His latest calculations made him realise how uncanny it was that there could be a black hole at just the right size for powering a starship. "Why is there such a sweet spot?" he asks. The only reason for an intelligent civilisation to make a black hole, he sees, is so it can travel the universe.
"If this hypothesis is right," he says, "we live in a universe that is optimised for building starships!"

How to build a starship.
http://www.newscientist.com/article/mg2 ... ?full=true
SPACE is big," wrote Douglas Adams in his book The Hitchhiker's Guide to the Galaxy. "You just won't believe how vastly, hugely, mind-bogglingly big it is."

He wasn't exaggerating. Even our nearest star Proxima Centauri is a staggering 4.2 light years away - more than 200,000 times the distance from the Earth to the sun. Or, if you like, the equivalent of 50 million trips to the moon and back.
Such vast distances would seem to put the stars far beyond the reach of human explorers. Suppose we had been able to hitch a ride on NASA's Voyager 1 the fastest interstellar space probe built to date. Voyager 1 is now heading out of the solar system at about 17 kilometres per second. At this rate it would take 74,000 years to reach Proxima Centauri - safe to say we wouldn't be around to enjoy the view.
So what would it take for humans to reach the stars within a lifetime? For a start, we would need a spacecraft that can rush through the cosmos at close to the speed of light. There has been no shortage of proposals: vehicles propelled by repeated blasts from hydrogen bombs, or from the annihilation of matter and antimatter. Others resemble vast sailing ships with giant reflective sails, pushed along by laser beams.
All these ambitious schemes have their shortcomings and it is doubtful they could really go the distance. Now there are two radical new possibilities on the table that might just enable us - or rather our distant descendants - to reach the stars.
In August, physicist Jia Liu at New York University outlined his design for a spacecraft powered by dark matter (arxiv.org/abs/0908.1429v1). Soon afterwards, mathematicians Louis Crane and Shawn Westmoreland at Kansas State University in Manhattan proposed plans for a craft powered by an artificial black hole (arxiv.org/abs/0908.1803).
No one disputes that building a ship powered by black holes or dark matter would be a formidable task. Yet remarkably there seems to be nothing in our present understanding of physics to prevent us from making either of them. What's more, Crane believes that feasibility studies like his touch on questions in cosmology that other research hasn't considered.
Fuel as-you-go
Take Liu's dark matter starship. Most astronomers are convinced of the existence of dark matter because of the way its gravity tugs on the stars and galaxies we see with our telescopes. Such observations suggest that dark matter outweighs the universe's visible matter by a factor of about six - so a dark matter starship could have a plentiful supply of fuel.

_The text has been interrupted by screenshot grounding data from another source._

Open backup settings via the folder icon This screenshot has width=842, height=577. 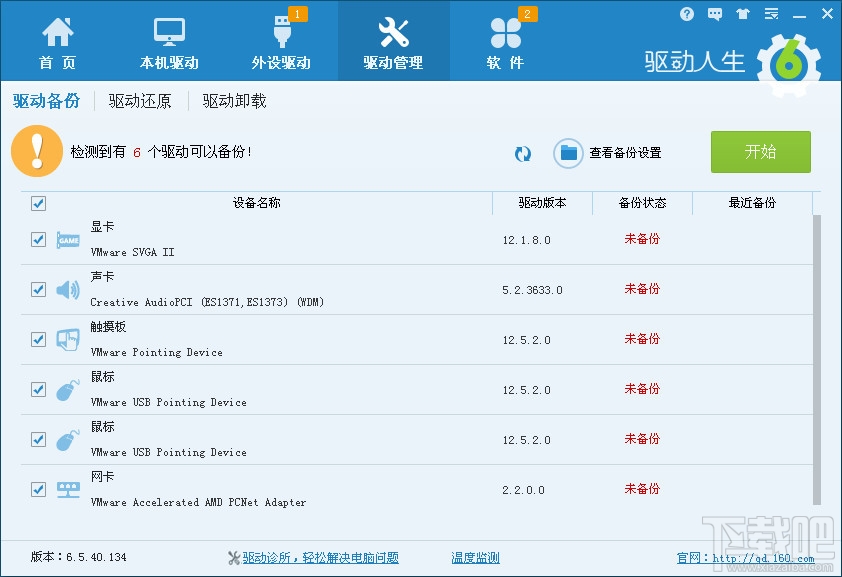[567, 153]
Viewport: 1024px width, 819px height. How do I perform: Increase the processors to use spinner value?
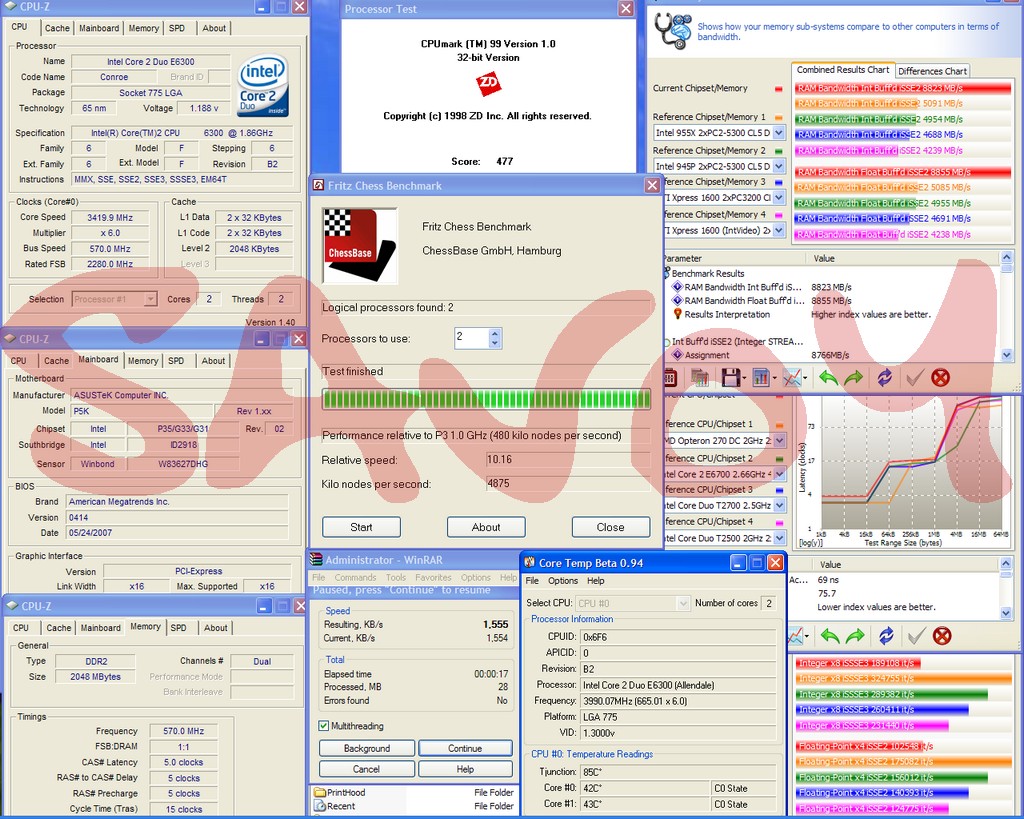[x=494, y=333]
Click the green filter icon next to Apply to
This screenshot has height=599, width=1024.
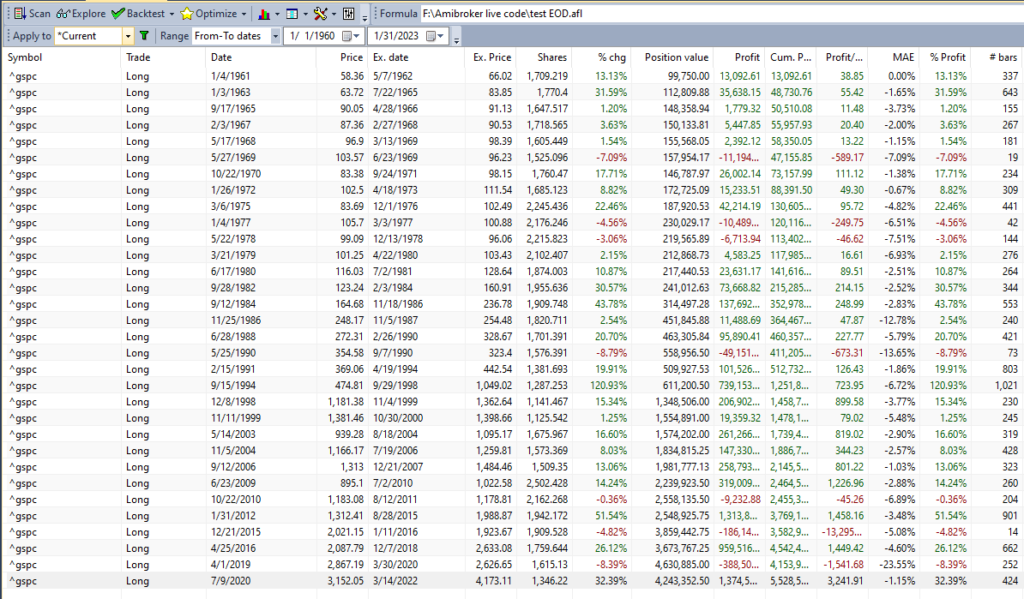[x=146, y=35]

Liu was inspired by an audacious spacecraft proposed by the American physicist Robert Bussard in 1960. Bussard's "ramjet" design used magnetic fields generated by the craft to scoop up the tenuous gas of interstellar space. Instead of using conventional rockets, the craft would be propelled by forcing the hydrogen gas it collected to undergo nuclear fusion and ejecting the energetic by-products to provide thrust.
Because dark matter is so abundant throughout the universe, Liu envisages a rocket that need not carry its own fuel. This immediately overcomes one of the drawbacks of many other proposed starships, whose huge fuel supply greatly adds to their weight and hampers their ability to accelerate. "A dark matter rocket would pick up its fuel en route," says Liu.
A huge fuel supply hampers a spacecraft's ability to accelerate. Dark matter starships would avoid this
His plan is to drive the rocket using the energy released when dark matter particles annihilate each other. Here's where Liu's idea depends on more speculative physics. No one knows what dark matter is actually made of, though there are numerous theories of the subatomic world that contain potential dark matter candidates. One of the frontrunners posits that dark matter is made of neutralinos, particles which have no electric charge. Neutralinos are curious in that they are their own antiparticles: two neutralinos colliding under the right circumstances will annihilate each other.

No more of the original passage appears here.